I know this board is an Ontario and Vancouver centric forum, but there are other regions in our Country


----------



## Echo (Apr 1, 2011)

I guess it just depends who you ask; a bear, a bull or someone in between? - http://www.canadianbusiness.com/economy/trailing-indicator-2/


----------



## Berubeland (Sep 6, 2009)

I've been noticing a lot of empty commercial space lately, seems to indicate a weakening economy. Also noticing houses going up for sale and not selling as fast.


----------



## SpIcEz (Jan 8, 2013)

I can attest to the Montreal Condo market being batshit insane.

They are everywhere, and I mean EVERYWHERE.
They are building condo's like crazy, every corner street has a new condo complex.
Downtown, west island, south shore, north shore, near shopping center, in the boonies.
Its rediculous. And to boot, its the same further out.

I dont know where all this population is coming from.


----------



## Sampson (Apr 3, 2009)

Berubeland said:


> I've been noticing a lot of empty commercial space lately, seems to indicate a weakening economy.
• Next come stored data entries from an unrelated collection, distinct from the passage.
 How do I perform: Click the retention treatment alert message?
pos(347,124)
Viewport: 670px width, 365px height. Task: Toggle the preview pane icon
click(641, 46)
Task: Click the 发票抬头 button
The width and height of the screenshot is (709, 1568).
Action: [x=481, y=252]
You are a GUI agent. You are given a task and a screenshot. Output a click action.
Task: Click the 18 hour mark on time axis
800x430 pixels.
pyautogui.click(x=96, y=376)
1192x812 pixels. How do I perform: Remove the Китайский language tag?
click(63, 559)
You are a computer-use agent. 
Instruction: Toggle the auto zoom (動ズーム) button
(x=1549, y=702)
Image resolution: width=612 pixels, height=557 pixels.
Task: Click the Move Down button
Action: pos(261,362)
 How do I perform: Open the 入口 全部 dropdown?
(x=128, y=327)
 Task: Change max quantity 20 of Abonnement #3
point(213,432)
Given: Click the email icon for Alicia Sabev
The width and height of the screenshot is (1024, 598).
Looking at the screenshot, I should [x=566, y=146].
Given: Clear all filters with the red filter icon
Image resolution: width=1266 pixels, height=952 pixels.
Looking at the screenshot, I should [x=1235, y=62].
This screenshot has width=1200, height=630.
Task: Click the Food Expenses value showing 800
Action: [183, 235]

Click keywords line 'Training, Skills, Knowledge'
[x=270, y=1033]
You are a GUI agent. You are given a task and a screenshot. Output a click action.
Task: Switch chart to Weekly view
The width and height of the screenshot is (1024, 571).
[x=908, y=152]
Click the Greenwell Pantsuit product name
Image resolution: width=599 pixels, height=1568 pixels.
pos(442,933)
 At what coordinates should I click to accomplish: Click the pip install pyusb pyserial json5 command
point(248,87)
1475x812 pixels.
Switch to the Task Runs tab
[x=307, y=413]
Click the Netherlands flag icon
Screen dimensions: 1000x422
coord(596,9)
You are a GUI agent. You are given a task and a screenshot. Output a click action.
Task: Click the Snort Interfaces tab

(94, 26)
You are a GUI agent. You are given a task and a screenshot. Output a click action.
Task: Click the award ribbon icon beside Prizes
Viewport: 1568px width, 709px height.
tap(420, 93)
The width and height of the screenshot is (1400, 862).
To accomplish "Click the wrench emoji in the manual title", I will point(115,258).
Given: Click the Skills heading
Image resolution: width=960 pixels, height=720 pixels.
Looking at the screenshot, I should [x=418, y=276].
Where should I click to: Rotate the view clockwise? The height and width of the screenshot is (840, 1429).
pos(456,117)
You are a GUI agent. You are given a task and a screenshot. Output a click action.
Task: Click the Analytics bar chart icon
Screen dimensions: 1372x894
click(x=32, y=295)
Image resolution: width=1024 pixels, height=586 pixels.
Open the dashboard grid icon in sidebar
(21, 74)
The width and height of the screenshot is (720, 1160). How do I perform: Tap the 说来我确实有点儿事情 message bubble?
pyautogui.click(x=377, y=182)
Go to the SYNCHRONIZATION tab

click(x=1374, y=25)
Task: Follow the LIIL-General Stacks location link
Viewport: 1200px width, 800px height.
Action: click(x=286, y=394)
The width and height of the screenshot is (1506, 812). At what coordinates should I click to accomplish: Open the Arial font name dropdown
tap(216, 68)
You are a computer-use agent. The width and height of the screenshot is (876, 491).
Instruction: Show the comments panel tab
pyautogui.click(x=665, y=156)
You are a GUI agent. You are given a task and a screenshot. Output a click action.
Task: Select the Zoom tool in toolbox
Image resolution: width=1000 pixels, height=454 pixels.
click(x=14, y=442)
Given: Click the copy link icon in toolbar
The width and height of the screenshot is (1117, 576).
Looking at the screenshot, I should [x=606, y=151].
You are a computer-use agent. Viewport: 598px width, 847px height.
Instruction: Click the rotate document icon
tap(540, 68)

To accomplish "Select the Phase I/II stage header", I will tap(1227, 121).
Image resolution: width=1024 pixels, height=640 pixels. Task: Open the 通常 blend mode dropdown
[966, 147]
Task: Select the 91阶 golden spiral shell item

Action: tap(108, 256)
Also noticing houses going up for sale and not selling as fast.


Personally I am more interested in non-residential RE as a proxy for Canadian economic health.

Our economy is not as heavily dependent on local consumer spending, so if we experience a residential RE slump, that is no in synchronicity with a larger World economic recession, at least employment will remain strong and it should soften the blow.


----------



## andrewf (Mar 1, 2010)

Echo said:


> I guess it just depends who you ask; a bear, a bull or someone in between? - http://www.canadianbusiness.com/economy/trailing-indicator-2/


If you look at the people with the rosy forecast, their objectivity is questionable.


----------



## MoneyGal (Apr 24, 2009)

So The Economist is predicting GODZILLA!


----------



## andrewf (Mar 1, 2010)

I don't think The Economist is predicting that the market will correct all the way back to their estimate of fair value. But some corrections, like the US' most recent one, brought their house values below The Economist's estimate of FV.


----------



## mikestewartrealtor (Mar 20, 2013)

Here in Vancouver, things aren't that bad.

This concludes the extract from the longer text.